# Excerpt
• • • • •
Researchers identified thresholds for low oxygen delivery leading to acute kidney injury during cardiac surgery that were lower than previously reported.

Donald S. Likosky

“Our team has a longstanding interest in evaluating determinants of postoperative acute kidney injury using clinically informed datasets,” Donald S. Likosky, PhD, head of the Section of Health Services Research and Quality at the University of Michigan Health Department of Cardiac Surgery, told Healio. “At the same time, other investigative teams have leveraged the emerging use of electronic perfusion records. These studies have identified the potential role of oxygen delivery during cardiopulmonary bypass, including establishing thresholds of low oxygen delivery that might be associated with acute kidney injury. Our team questioned whether the biostatistical approaches used by other investigative teams were modeling oxygen delivery in a mechanistically intuitive fashion. With that mind, we wanted to evaluate whether the thresholds previously identified by other investigative teams were robust when using a more biologically plausible biostatistical approach.”
• • • • •
# Record set
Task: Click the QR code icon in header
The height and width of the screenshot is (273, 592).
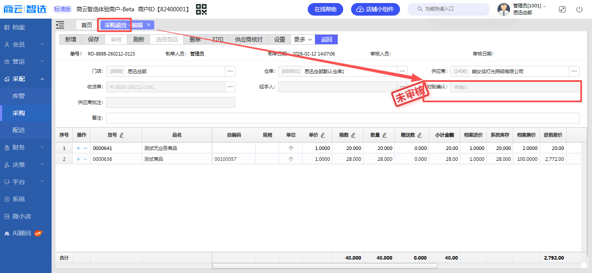Action: [x=201, y=9]
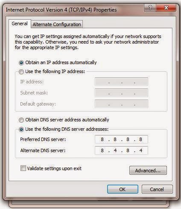
Task: Click the Subnet mask field
Action: 121,93
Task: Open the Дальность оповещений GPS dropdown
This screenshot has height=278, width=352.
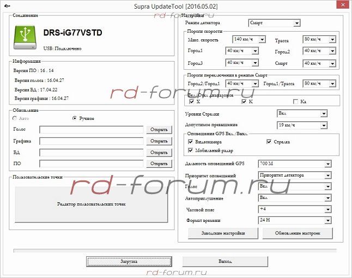Action: click(294, 164)
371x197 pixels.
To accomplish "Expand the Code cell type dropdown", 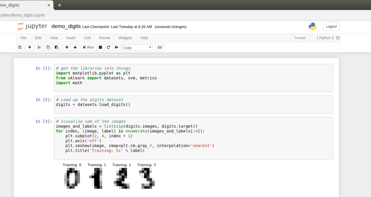I will pos(137,47).
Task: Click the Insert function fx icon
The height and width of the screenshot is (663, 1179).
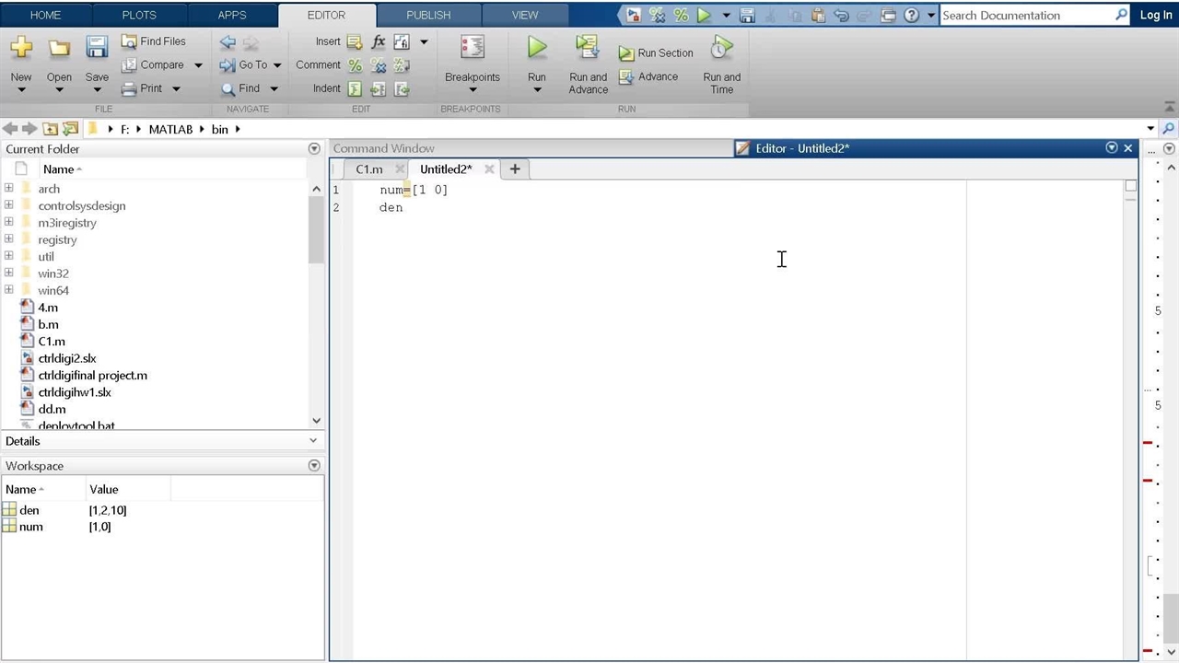Action: (x=378, y=41)
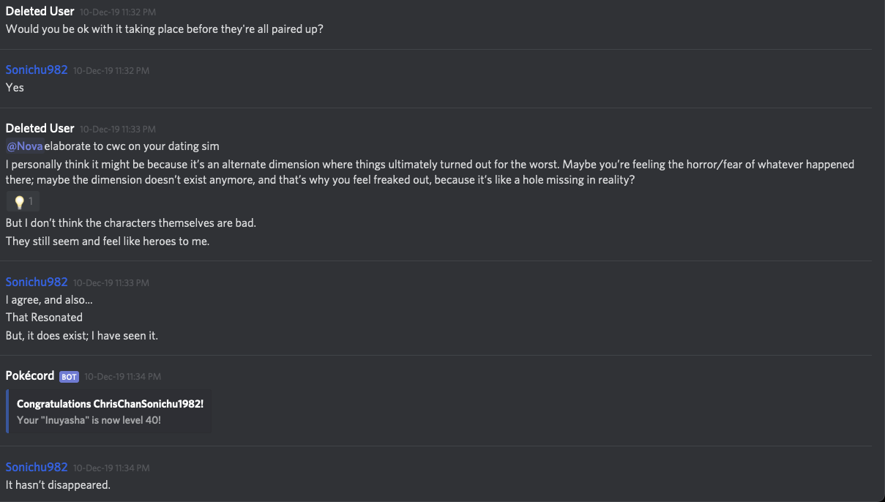885x502 pixels.
Task: Click "They still seem and feel like heroes" line
Action: click(x=108, y=241)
• • • • •
# Exercise requirements
Print the portion of the excerpt on oxygen delivery and kidney injury unchanged, beginning with the words "Researchers identified thresholds" and stopping after "than previously reported.".

# Final answer
Researchers identified thresholds for low oxygen delivery leading to acute kidney injury during cardiac surgery that were lower than previously reported.